Student holding up and examining molecular model
Since 1992, the Johnson & Johnson Bridge to Employment (BTE) program has been helping high school students in the United States prepare for careers in the Science, Technology, Engineering, Mathematics, Manufacturing & Design (STEM2D) sectors, including nursing. Twenty-six years later, BTE is an international program that operates in 18 countries through meaningful education experiences and authentic career preparation.

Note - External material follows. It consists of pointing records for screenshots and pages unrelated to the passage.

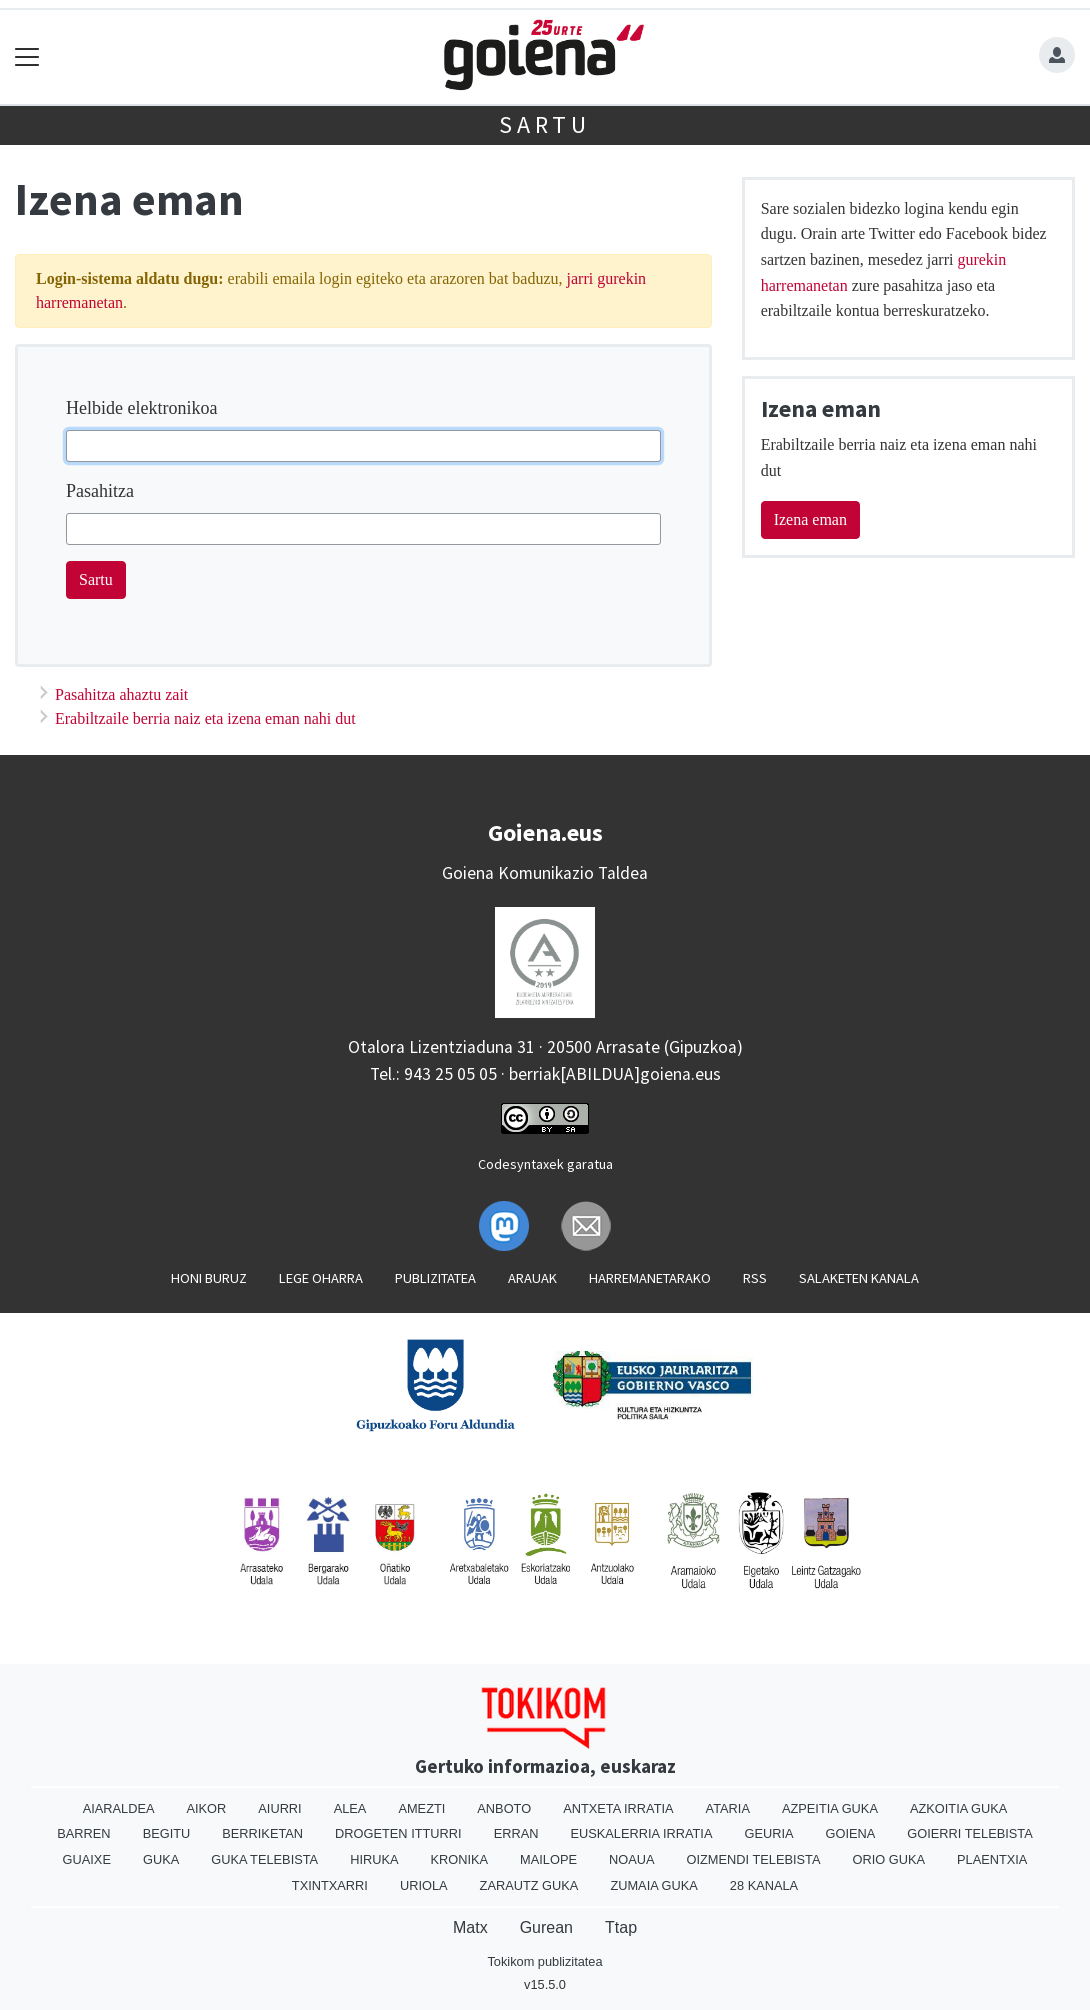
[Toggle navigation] (27, 56)
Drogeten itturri (398, 1833)
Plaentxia (992, 1859)
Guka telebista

With a specific focus on young people from disadvantaged communities, BTE aims to inspire students to stay in school and excel academically, and further elevate their STEM2D career aspirations. The students begin involvement with BTE programs during their sophomore year of high school and continue until graduation, participating in activities from career coaching to shadowing opportunities at healthcare companies.

To make the program a reality, BTE involves four key partners: a Johnson & Johnson operating company, a higher education institution, a secondary school, and a community organization. Each partner plays a role in creating a customized program that fits the academic and experiential needs of each student.

To date, more than 4,300 students have participated in BTE programs, with 100 percent of them graduating from high school and approximately 47 percent planning to pursue a career in the health sector. Among BTE alumni currently in the workforce, 16 percent are nurses or doctors.

Jillian Price, RN, a BTE-Livingston County Alumni and current high-risk labor and delivery nurse at Strong Memorial Hospital in Rochester, N.Y., attributes her career choice to the experiences provided through BTE.

“When my BTE mentor learned that I was interested in healthcare and nursing, she set up a series of job shadows. This helped me make an informed decision about my future,” Jillian said. “Knowing how I felt about nursing before college was a big help for me – I didn’t go into college not knowing. I went from getting my feet wet to jumping in head first.”